Un comptage qui part du petit doigt

En Iran, et plus largement dans les aires culturelles qui écrivent de droite à gauche, compter sur les doigts ne commence pas là où l'Européen s'y attend. Là où l'Occidental part du pouce (ou de l'index) de la main gauche et associe le nombre 1 à ce premier doigt, une majorité d'Iraniens partent de l'auriculaire — le petit doigt — de la main droite, et progressent vers le pouce.
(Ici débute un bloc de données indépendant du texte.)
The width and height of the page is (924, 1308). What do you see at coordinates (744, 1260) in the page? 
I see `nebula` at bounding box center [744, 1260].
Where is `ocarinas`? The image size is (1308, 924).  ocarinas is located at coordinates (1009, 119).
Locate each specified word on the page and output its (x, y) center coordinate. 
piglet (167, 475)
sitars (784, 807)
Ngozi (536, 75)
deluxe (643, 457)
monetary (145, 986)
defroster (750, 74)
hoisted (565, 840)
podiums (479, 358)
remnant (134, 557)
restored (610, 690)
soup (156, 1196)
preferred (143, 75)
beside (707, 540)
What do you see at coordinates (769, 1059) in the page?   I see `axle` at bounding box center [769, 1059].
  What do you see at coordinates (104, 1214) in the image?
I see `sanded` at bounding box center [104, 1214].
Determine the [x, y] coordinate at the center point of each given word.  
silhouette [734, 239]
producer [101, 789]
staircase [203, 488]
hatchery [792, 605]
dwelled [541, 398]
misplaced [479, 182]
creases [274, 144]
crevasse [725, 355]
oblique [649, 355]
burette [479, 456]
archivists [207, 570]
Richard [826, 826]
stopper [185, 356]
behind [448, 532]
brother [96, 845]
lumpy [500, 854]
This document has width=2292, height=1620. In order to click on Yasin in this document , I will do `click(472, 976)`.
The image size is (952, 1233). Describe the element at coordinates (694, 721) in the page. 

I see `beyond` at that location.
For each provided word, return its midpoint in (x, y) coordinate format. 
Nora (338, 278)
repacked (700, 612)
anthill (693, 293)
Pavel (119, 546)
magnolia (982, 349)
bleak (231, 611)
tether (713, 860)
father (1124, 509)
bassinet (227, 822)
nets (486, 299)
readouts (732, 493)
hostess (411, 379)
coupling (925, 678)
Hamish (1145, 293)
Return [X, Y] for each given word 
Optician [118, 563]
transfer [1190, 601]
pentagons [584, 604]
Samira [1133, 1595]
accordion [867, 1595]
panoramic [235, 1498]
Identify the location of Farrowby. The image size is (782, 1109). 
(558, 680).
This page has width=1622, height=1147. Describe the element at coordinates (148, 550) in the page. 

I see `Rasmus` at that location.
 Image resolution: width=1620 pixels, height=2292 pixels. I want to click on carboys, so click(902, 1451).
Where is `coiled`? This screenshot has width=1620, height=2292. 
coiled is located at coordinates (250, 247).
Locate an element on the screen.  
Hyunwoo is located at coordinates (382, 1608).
Le résultat est une image miroir : deux personnes qui comptent « 1, 2, 3 » engagent des doigts différents, sur des mains différentes, dans des directions opposées.

Il ne s'agit pas d'un code secret ni d'une règle enseignée, mais d'une habitude motrice acquise, statistiquement dominante dans chaque aire, dont les deux camps sont le plus souvent inconscients.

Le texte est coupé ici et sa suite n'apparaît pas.